During the period that plaintiff was treated by defendant, and until July 2, 1969, the statute of limitations governing malpractice actions (RSA 508:4 (1968)) required that all such actions be brought within two years of the time the cause of action accrued. Laws 1969, 378:1 amended RSA 508:4 (1968) by extending the period within which causes of action for malpractice could be brought to six years.
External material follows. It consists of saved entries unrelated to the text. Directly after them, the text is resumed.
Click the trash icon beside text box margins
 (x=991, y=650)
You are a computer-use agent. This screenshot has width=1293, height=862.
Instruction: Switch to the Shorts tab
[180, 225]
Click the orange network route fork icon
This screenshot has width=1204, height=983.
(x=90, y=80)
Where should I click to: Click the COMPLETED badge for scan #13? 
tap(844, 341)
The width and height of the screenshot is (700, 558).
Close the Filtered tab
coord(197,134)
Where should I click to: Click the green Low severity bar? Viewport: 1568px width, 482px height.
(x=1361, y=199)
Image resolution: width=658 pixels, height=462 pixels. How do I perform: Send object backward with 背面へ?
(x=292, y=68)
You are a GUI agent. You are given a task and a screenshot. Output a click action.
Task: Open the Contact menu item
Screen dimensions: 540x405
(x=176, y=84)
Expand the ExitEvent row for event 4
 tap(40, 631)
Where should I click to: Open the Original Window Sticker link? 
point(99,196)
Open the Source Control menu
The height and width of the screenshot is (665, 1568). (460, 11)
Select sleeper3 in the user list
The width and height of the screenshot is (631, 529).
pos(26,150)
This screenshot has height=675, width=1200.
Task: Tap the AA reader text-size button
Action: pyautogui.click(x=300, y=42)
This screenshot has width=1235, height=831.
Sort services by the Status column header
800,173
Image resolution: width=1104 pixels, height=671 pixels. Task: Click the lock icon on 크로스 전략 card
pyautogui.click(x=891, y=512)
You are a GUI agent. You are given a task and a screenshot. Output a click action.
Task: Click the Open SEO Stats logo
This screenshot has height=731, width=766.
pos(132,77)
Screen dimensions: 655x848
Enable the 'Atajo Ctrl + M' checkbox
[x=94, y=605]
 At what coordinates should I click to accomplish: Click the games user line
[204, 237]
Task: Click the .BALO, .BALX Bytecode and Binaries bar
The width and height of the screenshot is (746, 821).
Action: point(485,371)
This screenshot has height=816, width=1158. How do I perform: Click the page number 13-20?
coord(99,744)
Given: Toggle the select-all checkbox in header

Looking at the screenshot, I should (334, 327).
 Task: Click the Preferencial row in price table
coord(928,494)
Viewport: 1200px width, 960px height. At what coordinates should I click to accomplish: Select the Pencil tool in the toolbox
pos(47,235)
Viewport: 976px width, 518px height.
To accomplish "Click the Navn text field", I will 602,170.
This amendment became effective on July 2, 1969, and specifically provided that it "shall not affect causes of action accrued prior to its effective date."
Defendant maintains that plaintiff's cause of action accrued at the latest in the latter part of 1968 after plaintiff had discovered and removed the gauze surgical packing and her continued pain and bleeding caused her to be hospitalized for a "D & C" operation. It is *515 plaintiff's position that her cause of action did not arise until the consummation of the damage caused by defendant's negligence, that is, a complete hysterectomy performed in June 1972.
"The necessary elements of a cause of action based upon negligence are the causal negligence of the defendant plus resulting harm to the plaintiff." Shillady v. Elliot Community Hosp., 114 N.H. 321, 323, 320 A.2d 637, 638 (1974). In the usual tort case some physical impact serves to notify a plaintiff of her rights. However, there is no such manifestation to a patient in whose body a foreign object has been negligently left as a result of a surgical intervention. Id; Layton v. Allen, 246 A.2d 794, 797 (Del. 1968). Hence in Shillady supra, we held that fairness and equity required that in such a case the cause of action for malpractice not accrue until the patient learns or in the exercise of reasonable care should have learned of the presence of the object.
In the present case plaintiff did learn that the foreign object in question had been left in her body and she removed it "some weeks" after the delivery of her child by the defendant in October 1968. Plaintiff continued to have pain and bleeding thereafter and was hospitalized in December 1968 for a surgical procedure to relieve her ailments. At that point in time, at the latest, the necessary ingredients for the accrual of a cause of action were present, that is, a known negligent act by the defendant with resulting harm or damage. White v. Schnoebelen, 91 N.H. 273, 275, 18 A.2d 185, 186 (1941); Berry v. Branner, 245 Ore. 307, 312, 421 P.2d 996, 998 (1966); W. Prosser, Law of Torts § 30 (4th ed. 1971); see Deschamps v. Camp Dresser & McKee, Inc., 113 N.H. 344, 306 A.2d 771 (1973).
It is not necessary, as contended by plaintiff, that her ultimate damage, the hysterectomy, have occurred before the statute of limitations starts to run. She could have recovered that damage under proper proof in an action begun when the harmful effects of defendant's discovered negligence, the pain and continued bleeding, became manifest some time in late 1968. The running of the statute does not depend on whether a cure has been effected. Collins v. Wilmington Medical Center, Inc., 319 A.2d 107, 108 (Del. 1974); see Plume v. Couillard, 104 N.H. 267, 269-70, 184 A.2d 452, 454 (1962); Paju v. Ricker, 110 N.H. 310, 266 A.2d 836 (1970). To delay the commencement of the running of the statute of limitations until plaintiff's ultimate degree of damage becomes known would allow suits to be brought long after the event, contrary to the intent and purpose of such statutes. Dupuis v. Smith Properties, Inc., 114 N.H. 625, 629, 325 A.2d 781, 783 (1974). We hold that plaintiff's action *516 accrued sometime in late 1968 and was subject to the two-year limitation of RSA 508:4 (1968). As her suit was not instituted until October 29, 1973, and the agreed facts do not come within the recognized exception of fraudulent concealment by a defendant, the motion to dismiss should have been granted. See Lakeman v. LaFrance, 102 N.H. 300, 156 A.2d 123 (1959).
Judgment for defendant.
DUNCAN and GRIFFITH, JJ., did not sit; the others concurred.